WORLD WAR I


(HENRY COMEAU from Cape Breton reads the following letter. He is 39 years old.)

 
August 15, 1939
 
Dear Robert,
 
Your Uncle Henry is a celebrity. Aunt Madelaine and I have just got back from Ottawa where we attended the dedication ceremony of the War Memorial. On the train, I remembered my first trip from Cape Breton to Halifax in 1917. I was just seventeen then, as you are now, and off to fight a war. The recruiting officer had come through town, all spit and polish, talking about our chance to serve the Empire and see the world, and it sure sounded like a lot more fun to your Uncle Paul and me than risking our lives day in and day out for a hold full of smelly fish.
 
Before we knew it we were sailing out of Dartmouth on the S.S. Halifax for England. Thousands of us stuffed into the bowels of that big ship, tossing and rolling on the open Atlantic. Your uncle Paul joked about giving up fishing to become a fish. And that's what we were like, too, fish in the hold of some big ship. It was horrible, all right, but not as horrible as what we went through in France. The trenches, the mustard gas, the rats, the dead lying were they had fallen for days on end before we could get to bury them.
 
As you know, your Uncle Paul died at Vimy Ridge, the battle that showed the rest of the world that Canada was a strong, independent nation in its own right. Your Uncle Paul paid dearly for our country and I know he would have loved the ceremony in Ottawa.
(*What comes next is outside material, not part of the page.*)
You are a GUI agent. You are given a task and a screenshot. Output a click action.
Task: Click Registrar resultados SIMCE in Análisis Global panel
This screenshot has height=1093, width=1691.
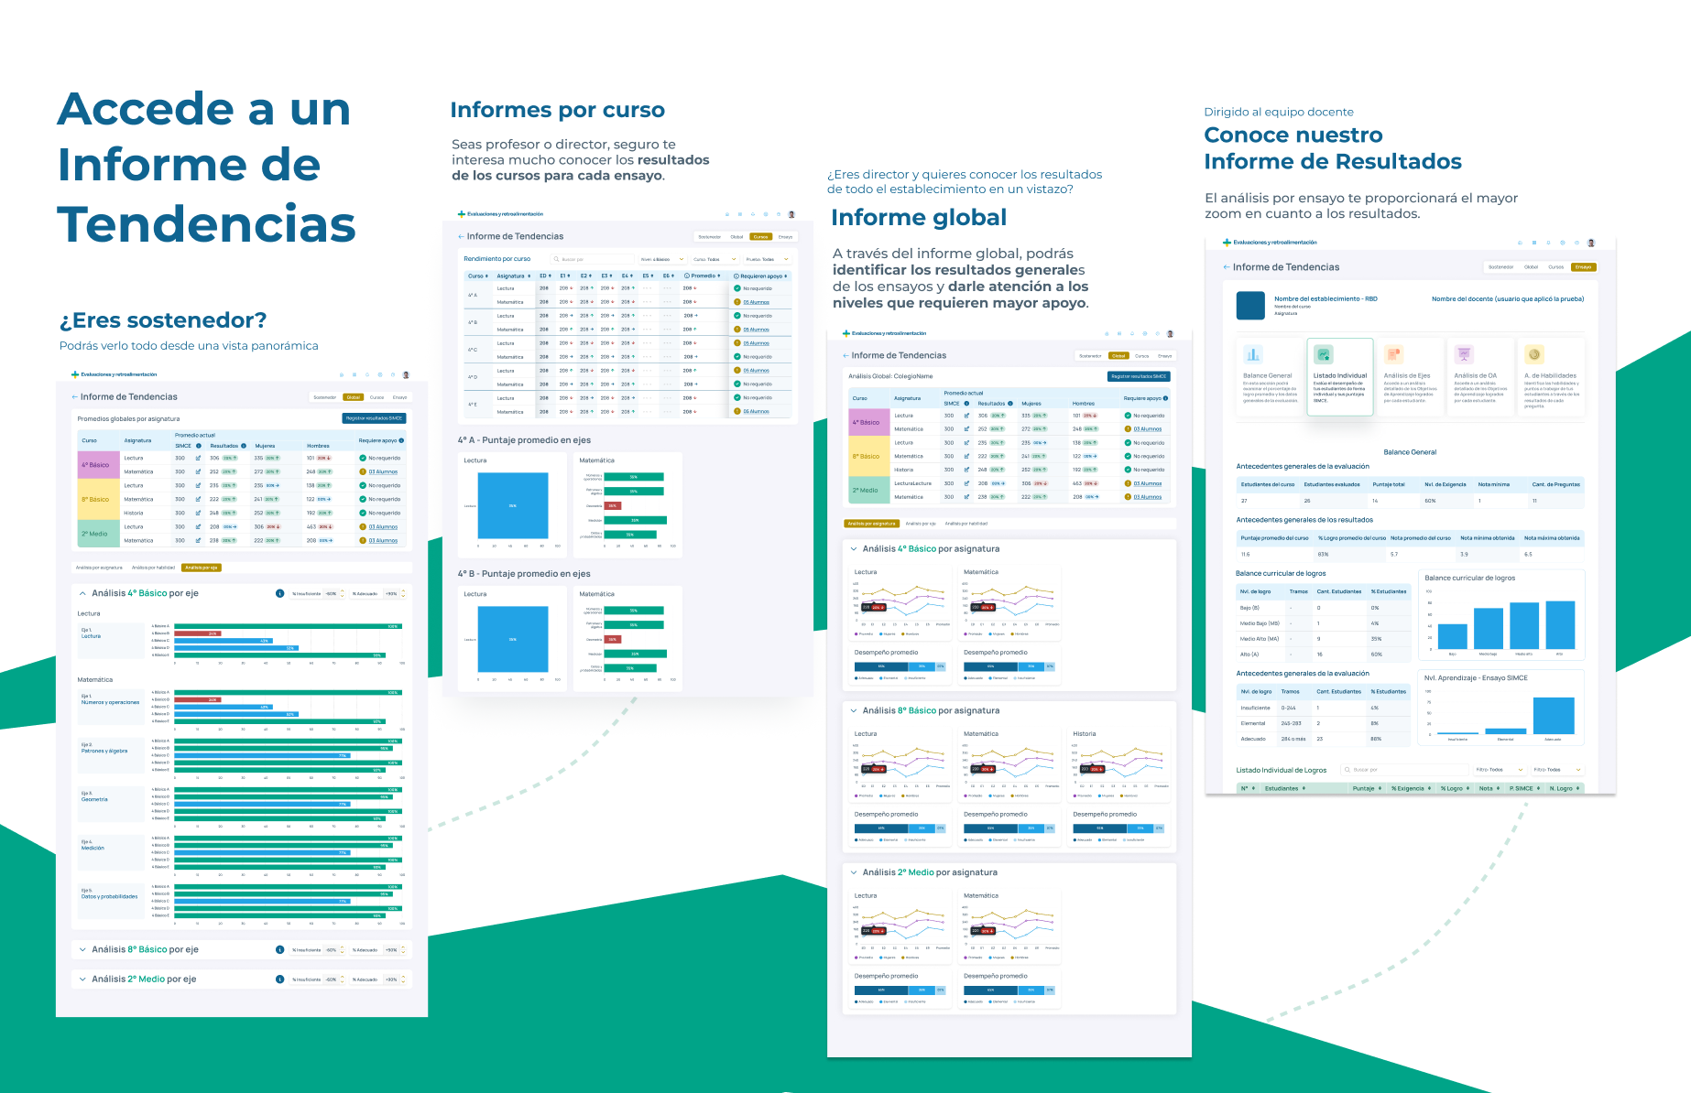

Crowds of people on Parliament Hill cheered as we veterans marched passed the Prime Minister and Their Majesties King George VI and Queen Elizabeth. It reminded me of the docks in Halifax when we came back from the war. That was another wonderful day your Uncle Paul never got to see.
 
I sincerely hope that Prime Minister MacKenzie King was right when he spoke about "peace in our time" and about it being the "War to end all wars". The situation in Europe right now does not look too promising, but I truly want to believe that your Uncle Paul did not die in vain and that you, young Robert, will never know the horror that is war.